Amit Varma is a writer based in Mumbai. He worked in journalism for over a decade, and won the Bastiat Prize for Journalism in 2007. His bestselling novel, My Friend Sancho, was published in 2009. He is best known for his blog, India Uncut. His current project is a non-fiction book about the lack of personal and economic freedoms in post-Independence India.
The other day I was out at a restaurant with a friend. I thought we would go Dutch. At the end of the meal, the friend insisted on paying the bill. “Damn,” I said jokingly, “had I known I would have ordered dessert.”
Now, in the sense of that specific incident, this is not true because I am on a Keto diet and would not have ordered that dessert no matter what. (Sugar is evil.) Also, as a matter of courtesy, if a friend was paying, I would either order the same as always or even less. But my awkward quip reveals an important truth about us and our money. This was best articulated by the economist Milton Friedman, who once famously laid out the four ways of spending money.
One, you spend your money on yourself. (Example: you go out dining alone.) You will be careful both about the value you get, as well as on about not spending too much.
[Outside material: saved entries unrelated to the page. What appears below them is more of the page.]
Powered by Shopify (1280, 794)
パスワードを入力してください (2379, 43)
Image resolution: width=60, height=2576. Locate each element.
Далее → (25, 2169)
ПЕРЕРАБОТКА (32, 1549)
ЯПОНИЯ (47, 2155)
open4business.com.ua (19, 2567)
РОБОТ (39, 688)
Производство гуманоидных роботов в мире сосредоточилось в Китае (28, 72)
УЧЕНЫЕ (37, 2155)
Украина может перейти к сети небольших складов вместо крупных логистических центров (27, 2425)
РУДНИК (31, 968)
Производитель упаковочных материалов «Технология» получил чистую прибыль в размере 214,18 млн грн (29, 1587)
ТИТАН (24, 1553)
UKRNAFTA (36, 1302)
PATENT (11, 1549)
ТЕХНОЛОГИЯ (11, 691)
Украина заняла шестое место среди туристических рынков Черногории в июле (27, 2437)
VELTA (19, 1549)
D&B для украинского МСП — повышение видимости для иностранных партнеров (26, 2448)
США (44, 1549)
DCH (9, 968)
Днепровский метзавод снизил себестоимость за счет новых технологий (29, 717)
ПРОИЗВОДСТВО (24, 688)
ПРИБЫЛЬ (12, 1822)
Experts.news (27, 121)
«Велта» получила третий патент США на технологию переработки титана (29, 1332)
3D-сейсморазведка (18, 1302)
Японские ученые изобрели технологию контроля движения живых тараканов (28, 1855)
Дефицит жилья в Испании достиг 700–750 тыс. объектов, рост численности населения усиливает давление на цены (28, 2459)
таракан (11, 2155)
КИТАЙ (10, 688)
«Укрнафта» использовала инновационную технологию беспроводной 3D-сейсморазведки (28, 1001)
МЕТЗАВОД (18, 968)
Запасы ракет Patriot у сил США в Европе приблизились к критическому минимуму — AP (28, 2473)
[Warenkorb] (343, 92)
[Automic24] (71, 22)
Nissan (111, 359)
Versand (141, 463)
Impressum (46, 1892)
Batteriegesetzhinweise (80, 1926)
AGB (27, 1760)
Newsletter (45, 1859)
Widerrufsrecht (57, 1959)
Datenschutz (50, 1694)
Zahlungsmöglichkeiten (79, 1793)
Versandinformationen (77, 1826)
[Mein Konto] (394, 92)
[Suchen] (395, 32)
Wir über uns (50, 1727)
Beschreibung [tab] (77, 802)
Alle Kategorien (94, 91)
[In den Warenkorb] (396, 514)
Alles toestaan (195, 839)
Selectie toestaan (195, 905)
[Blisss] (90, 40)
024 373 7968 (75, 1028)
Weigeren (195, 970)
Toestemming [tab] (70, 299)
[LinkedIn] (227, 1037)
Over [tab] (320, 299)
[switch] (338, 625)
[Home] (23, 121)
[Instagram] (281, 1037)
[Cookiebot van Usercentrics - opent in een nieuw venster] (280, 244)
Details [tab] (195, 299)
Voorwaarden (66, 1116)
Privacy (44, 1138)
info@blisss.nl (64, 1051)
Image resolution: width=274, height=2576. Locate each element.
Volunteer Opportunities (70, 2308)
In other words, you will both economize and seek value, and will thus get maximum value-for-money.
Two, you spend your money on someone else. (Example: you buy a proforma wedding present for someone you are not close to.) Here, you don’t care so much for value – as you are not the beneficiary – but you will certainly economize, as it is your money being spent.
Three, you spend someone else’s money on yourself. (Example: You are on a foreign trip for your company at a five-star, all expenses paid for.) You will seek maximum value for yourself, and won’t be so careful about economising, as it is not your money that is being spent.
Four, you spend someone else’s money on someone else. In this case, you will neither economise, for it is not your money spent, nor look for value, as you are not the beneficiary. It is in this fourth instance that the most money is likely to be spent for the least benefit.
This is government.
Some of us tend to think of government as this divine body run by angels where all good intentions are transformed into good outcomes. But government is really a collection of human beings, and human beings respond to incentives. Friedman’s Law of Spending, in other words, applies to them. And they are spending someone else’s money on someone else.
Let’s look at an illustration of this: the potholes of Mumbai. Now, there is a department in the local municipality that is supposed to look after our roads, and it does not do so well enough. This is not a consequence of the badness of the individuals involved, but of the system itself. These government employees are tenured and unaccountable. Also, they’re spending someone else’s money on someone else. They are likely to overspend and underdeliver. And indeed, every year our potholes get repaired before the monsoons, and in a few months, the roads are pockmarked again.
This is actually a best-case scenario. To begin with, a government is inefficient by inadvertent design. As time goes by, as a consequence of this design, it becomes dysfunctional by deliberate action. In the case of the roads of Mumbai, it is likely that the government servant involved gets work done by a contractor at a higher price than normal so that he can take a hefty bribe for himself. It is also likely that he makes sure the work is shoddy so that more repairs are required soon, necessitating more bribes for himself. That’s the ecosystem right there.
And indeed, that’s all government. Consider public education, where we spend more and more every year and get worse outcomes than low-cost private schools spending a fraction of what the government does. The real travesty here is that the government not only fails to provide quality education, but it puts up barriers for private players to do so. In truth, private entrepreneurs are far likelier to provide good services because their incentives are better. Their survival and their profits depend upon their providing value. Not so in government.
Government is India is bad at two levels. Level one, it spends other people’s money on other people, which is a hopelessly inefficient structure to begin with. Level two, it has become an instrument for individuals to prey on citizens in a parasitic way, making money not by providing value but by robbing others of value. The government is not much more than a legalized mafia, extorting hafta, and yet we behave as if those who avoid paying hafta are the ones in the wrong. Isn’t that perverse?
The great Frédéric Bastiat once said: “Government is the great fiction through which everybody endeavors to live at the expense of everybody else.” It’s a great game. Even if we cannot win this game, we should at least see it for what it is.